# With Muzzleloader season fast approaching



## Lundy (Apr 5, 2004)

Everybody be safe!


----------



## fastwater (Apr 1, 2014)

^^^^ X2 ^^^^
And thanks for posting the reminder Lundy.
Everyone stay safe, stay warm...and have a great m/l season.


----------



## sherman51 (Apr 12, 2011)

like sweetwater said be safe out there and stay warm if you can. if you get so cold you start to shiver its time to take a walk and warm yourself up. or call it quits and head in and partake of something warm. but never use booze to warm up.
sherman


----------



## bobk (Apr 30, 2004)

sherman51 said:


> like sweetwater said be safe out there and stay warm if you can. if you get so cold you start to shiver its time to take a walk and warm yourself up. or call it quits and head in and partake of something warm. but never use booze to warm up.
> sherman


I've used booze to warm up and recall it working.

------------------------------------------------------------

• _TASKS TO COMPLETE_:
1/ In the muzzleloader season thread, what does sherman51 say to do once you get so cold that you start to shiver?
2/ Write the next post of the muzzleloader season thread, continuing on from its final reply.
The listing that comes next is separate material with no connection to the muzzleloader season thread.

• _PROVIDED DATA_:
------------------------------------------------------------

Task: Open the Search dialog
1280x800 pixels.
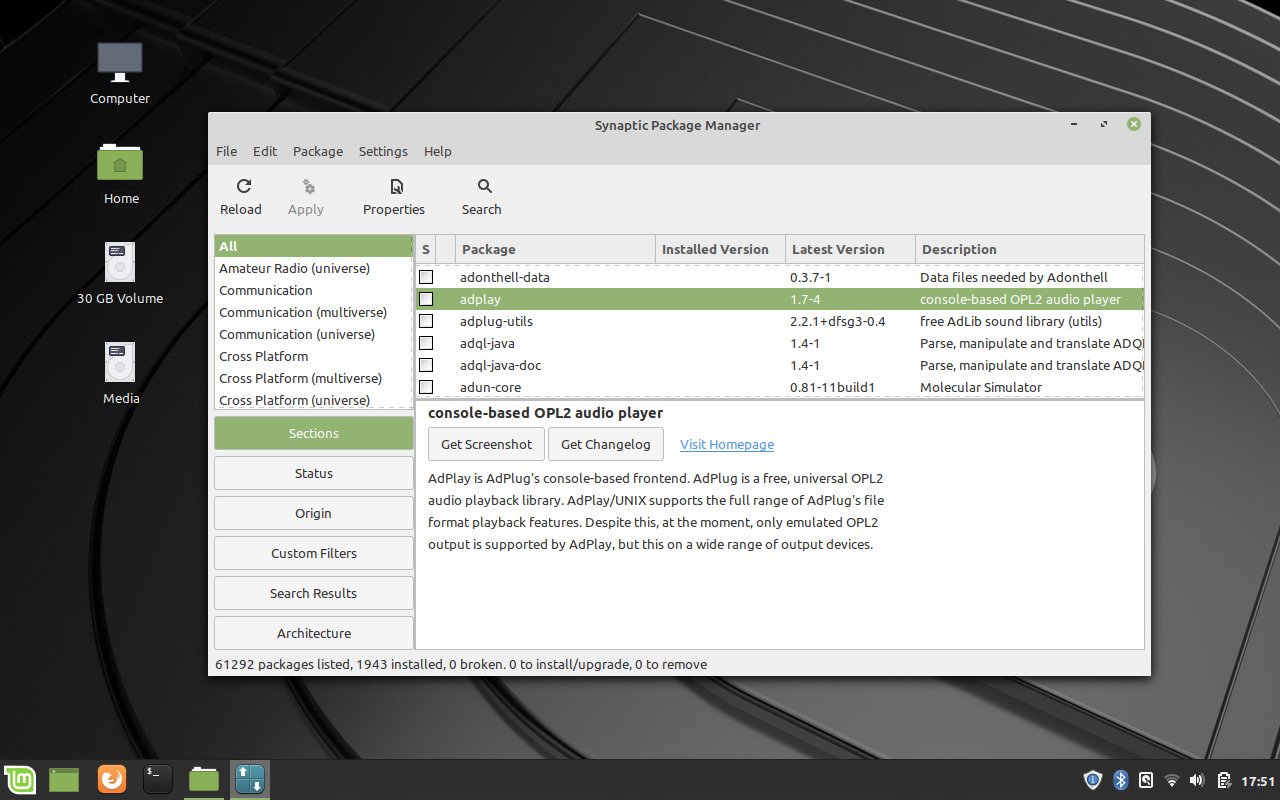Action: point(481,196)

------------------------------------------------------------

• _REPLIES_:
1/ Take a walk to warm yourself up, or call it quits, head in and have something warm.

2/
I don't recall hunting after I was warm though.


----------



## sherman51 (Apr 12, 2011)

I don't recall hunting after I was warm though.[/QUOTE]

oh yeah, that'll work.
sherman


----------



## 9Left (Jun 23, 2012)

#3 down for the season... COLD morning today but they were on their feet....


----------



## Lundy (Apr 5, 2004)

Congratulations!


----------



## 9Left (Jun 23, 2012)

Thanks Lundy... it was a good clean heart shot. 60 yards.


----------



## Lundy (Apr 5, 2004)

I don't know there is no head shown in that picture.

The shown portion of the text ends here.